Nach dem Seitenwechsel demontiert der Handball-Verbandsligist den TSV Aufderhöhe und siegt 37:25.

(wm) Da war der Teufel los in der Lintorfer Sporthalle. Der TuS 08 ist das erste Verbandsliga-Team, das den bisher unbesiegten Tabellenführer TSV Aufderhöhe bezwingen konnte. Und wie! Die Lintorfer siegten in ihrem mit Abstand besten Saisonspiel 37:25 (17:13) und da gab es nach dem Schlusspfiff der guten Schiedsrichter Lettermann/ Monschau aus Wuppertal nur eins: Standing Ovations.
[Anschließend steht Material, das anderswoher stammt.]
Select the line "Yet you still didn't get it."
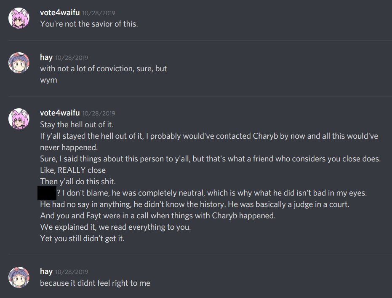The height and width of the screenshot is (298, 392). coord(82,239)
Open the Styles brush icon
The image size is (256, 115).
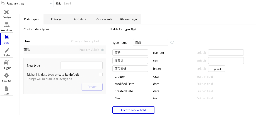pos(7,50)
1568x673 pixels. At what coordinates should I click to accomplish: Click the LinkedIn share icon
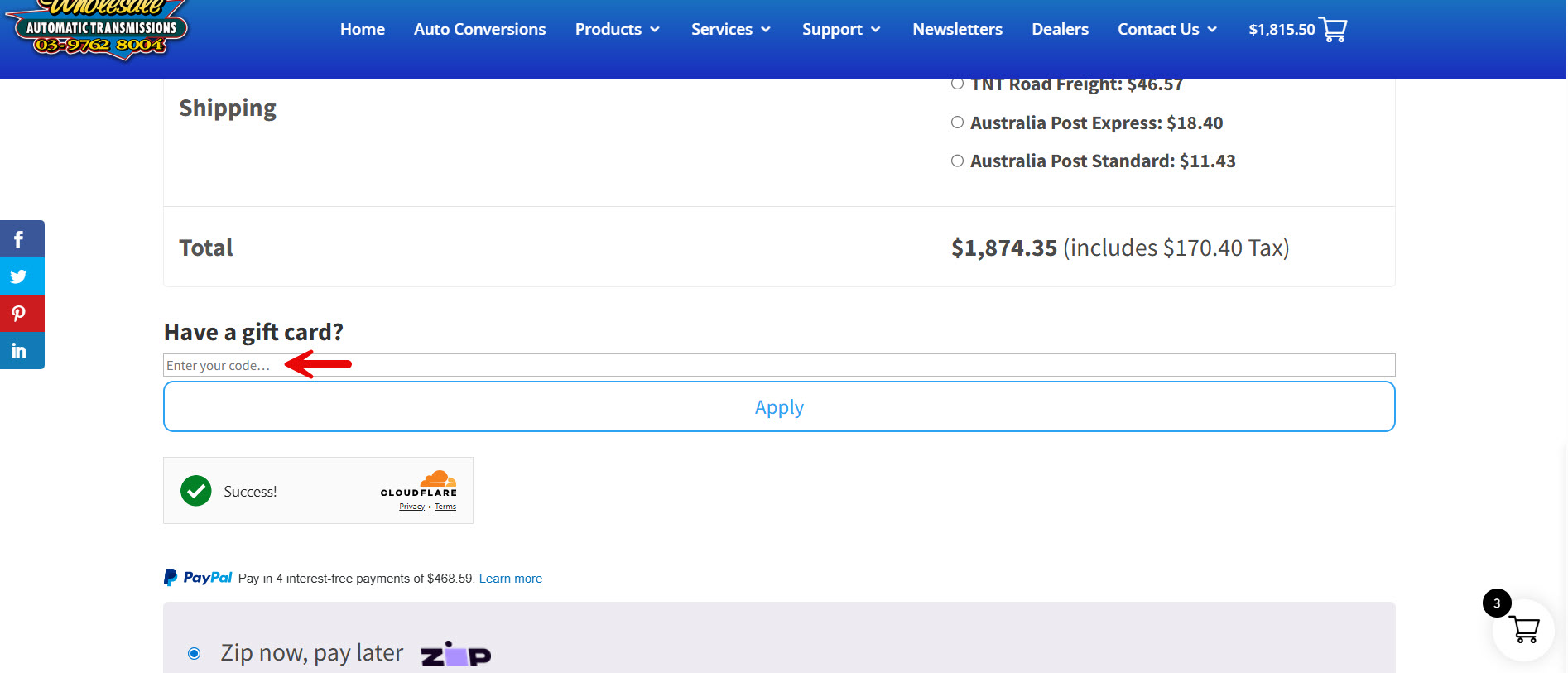[19, 351]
Die Schützlinge von Trainer Markus Wölke spielten sich nach dem Wechsel in einen Rausch, der nach dem Abpfiff selbst vom Erzrivalen Aufderhöhe mit fairem Applaus bedacht wurde. „Jetzt wissen wir, wozu die Mannschaft fähig ist“, sagte Manager Kalle Töpfer und sein Coach Wölke ergänzte: „Dieser Kantersieg passt perfekt zum Weihnachtsfest. Ich habe das aber schon im Training gespürt. Die Mannschaft wollte dem Spitzenreiter zeigen, dass sie erheblich stärker ist, als es die Tabelle aussagt. Sie war die gesamte Woche mit unglaublichem Herzblut bei der Sache.“

Und noch einer ließ seinem Jubel freien Lauf: Kai Klause. Der ist gerade 20 Jahre alt, er trumpfte aber auf, als würde er schon ewig in diesem Team spielen. Und auf die Frage, ob es das beste Spiel seines noch jungen Lebens gewesen ist, da meinte er: „Bestimmt nicht. Ich kann besser spielen. Aber das ist Nebensache. Die Mannschaft hat eine große Leistung gezeigt, 60 Minuten lang. Und dann ist es nicht schwer zu glänzen. Die Passe kamen präzise, die Laufwege sind gelungen, jeder hat für seinen Nebenmann gespielt. Das hat mächtigen Spaß bereitet.“

Dabei ließ Markus Wölke dieses Super-Talent fast nur im Angriff spielen. Die kraftraubende Abwehrarbeit mussten andere robuste  Spezialisten ausführen. Ein vollauf gelungener Schachzug. Anschließend ging es zur Weihnachtsfeier und wie lange die anhielt, ist nicht bekannt.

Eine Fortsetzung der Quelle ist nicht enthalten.